Allerheiligen auf dem Nordfriedhof

Nordfriedhof Kapelle

Vor einigen Tagen erreichte mich eine Mail der Katholischen Kirche Düsseldorf. Man fragte mich, ob ich Interesse hätte, bei der ökumenischen Aktion „Allerheiligen auf dem Düsseldorfer Nordfriedhof“ mitzuwirken. Ich sagte zu, ohne genau zu wissen, was mich dort erwarten würde.

Ich hatte mich für den Dienst in Friedhofskapelle gemeldet und angenommen, dass nur wenige Menschen diesen Ort der Stille aufsuchen würden. Da ich außerdem die letzte Schicht von 17.30 bis 19.30 Uhr übernommen hatte, steckte ich mir sicherheitshalber ein Buch ein – für den Fall, dass die Zeit stillstehen und mir das Nichtstun zu lang würde.

Doch es kam anders.

Schon bald stand ich an einem Tisch, auf dem sich unzählige kleine Teelichter befanden. Meine Aufgabe war es, den Menschen, die nach und nach in die Kapelle kamen, zu erklären, wie sie auf liebevoll gestaltete, kreisrunde Zettel einen Text schreiben konnten – etwa den Namen eines geliebten Menschen. Den Zettel legten sie in einen Aluminiumhalter, setzten darauf die Kerze und stellten sie später in einem Glasgefäß auf die Stufen des Altars. Sobald sich das Wachs verflüssigte, wurde das Geschriebene sichtbar – sozusagen ein Aufleuchten der Erinnerung.

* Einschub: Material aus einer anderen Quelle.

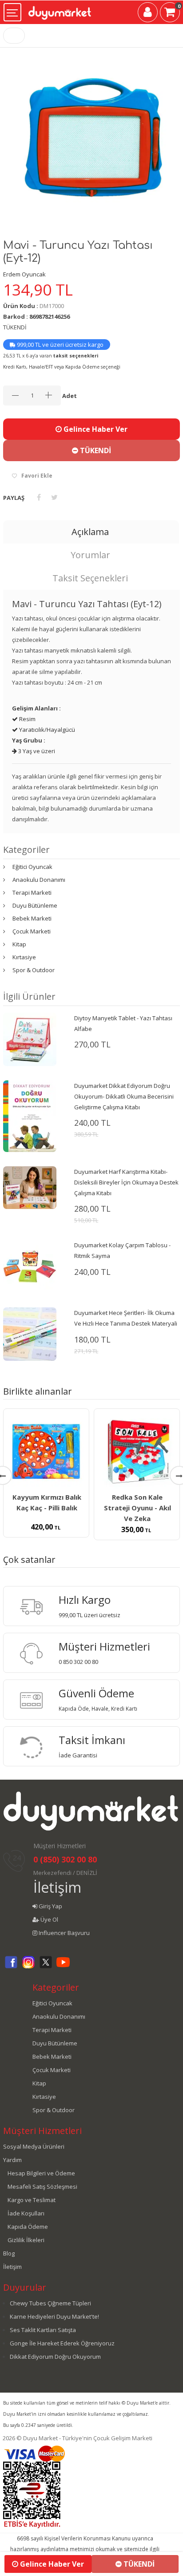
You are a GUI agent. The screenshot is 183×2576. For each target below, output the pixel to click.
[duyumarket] (60, 10)
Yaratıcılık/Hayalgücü (46, 730)
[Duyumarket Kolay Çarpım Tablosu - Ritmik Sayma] (29, 1266)
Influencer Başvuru (63, 1933)
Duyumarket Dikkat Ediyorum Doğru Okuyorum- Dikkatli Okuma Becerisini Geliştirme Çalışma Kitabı (124, 1096)
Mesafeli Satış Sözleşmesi (42, 2187)
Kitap (19, 944)
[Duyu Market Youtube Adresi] (63, 1967)
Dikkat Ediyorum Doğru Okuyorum (55, 2357)
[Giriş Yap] (148, 14)
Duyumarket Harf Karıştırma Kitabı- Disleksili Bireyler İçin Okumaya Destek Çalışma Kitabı (126, 1182)
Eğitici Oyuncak (32, 867)
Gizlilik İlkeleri (26, 2240)
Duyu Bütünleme (34, 905)
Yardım (12, 2160)
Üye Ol (48, 1919)
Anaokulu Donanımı (38, 880)
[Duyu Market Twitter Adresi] (46, 1967)
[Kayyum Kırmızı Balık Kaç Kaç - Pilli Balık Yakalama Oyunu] (46, 1451)
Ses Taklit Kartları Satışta (43, 2330)
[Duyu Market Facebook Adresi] (11, 1967)
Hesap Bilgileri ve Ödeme (41, 2173)
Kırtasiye (24, 957)
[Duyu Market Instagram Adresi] (28, 1967)
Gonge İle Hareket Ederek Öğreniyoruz (62, 2343)
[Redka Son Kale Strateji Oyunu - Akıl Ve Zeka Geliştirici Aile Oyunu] (136, 1451)
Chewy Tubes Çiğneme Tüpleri (50, 2303)
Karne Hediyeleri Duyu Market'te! (54, 2316)
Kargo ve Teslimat (32, 2200)
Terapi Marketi (32, 892)
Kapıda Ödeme (28, 2227)
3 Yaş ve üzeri (36, 751)
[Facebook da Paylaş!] (39, 497)
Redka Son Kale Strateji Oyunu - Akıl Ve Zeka (137, 1508)
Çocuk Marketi (31, 931)
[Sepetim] (170, 14)
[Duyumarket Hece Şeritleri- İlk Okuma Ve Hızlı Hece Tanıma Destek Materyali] (29, 1334)
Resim (27, 719)
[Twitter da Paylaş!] (54, 497)
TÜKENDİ (94, 450)
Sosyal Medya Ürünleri (33, 2146)
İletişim (57, 1887)
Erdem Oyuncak (24, 274)
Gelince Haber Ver (94, 429)
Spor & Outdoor (33, 970)
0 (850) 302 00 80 (65, 1859)
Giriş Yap (49, 1906)
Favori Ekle (36, 475)
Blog (9, 2253)
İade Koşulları (26, 2213)
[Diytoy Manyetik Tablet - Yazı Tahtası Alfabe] (29, 1038)
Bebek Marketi (32, 918)
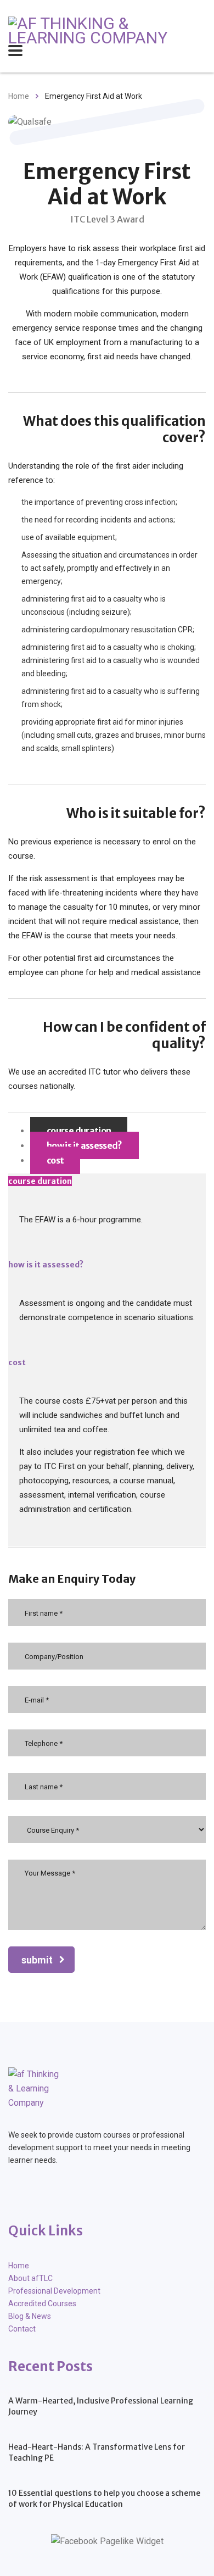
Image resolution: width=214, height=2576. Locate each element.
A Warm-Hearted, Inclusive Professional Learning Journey (100, 2406)
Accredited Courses (42, 2303)
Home (18, 96)
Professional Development (54, 2290)
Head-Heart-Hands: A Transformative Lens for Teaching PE (96, 2452)
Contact (22, 2328)
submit (37, 1960)
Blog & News (29, 2316)
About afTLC (30, 2278)
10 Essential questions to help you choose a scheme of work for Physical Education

Mit der Zeit bildete sich eine kleine Schlange am Tisch. Alle warteten geduldig, bis sie an der Reihe waren, ihre Botschaft zu formulieren. Mich berührte, wie viele junge Menschen unter ihnen waren. Sie schrieben mit ernster Miene, sorgfältig, als wollten sie nichts falsch machen, wenn sie der Toten gedachten.

Besonders gerührt war ich von einem kleinen Jungen, der, vielleicht fünf Jahre alt, an der Hand seiner Mutter wartete. Er konnte noch nicht schreiben, also bot ich ihm an, seine Worte aufzuschreiben. Er überlegte kurz, sah zu Boden und sagte dann leise: „Für meine Mama, die ich unendlich lieb habe.“ Gemeinsam bereiteten wir die Kerze vor. Dann trug er sie, ganz vorsichtig und voller Stolz, zum Altar, auf dessen Stufen bereits Dutzende Lichter flackerten.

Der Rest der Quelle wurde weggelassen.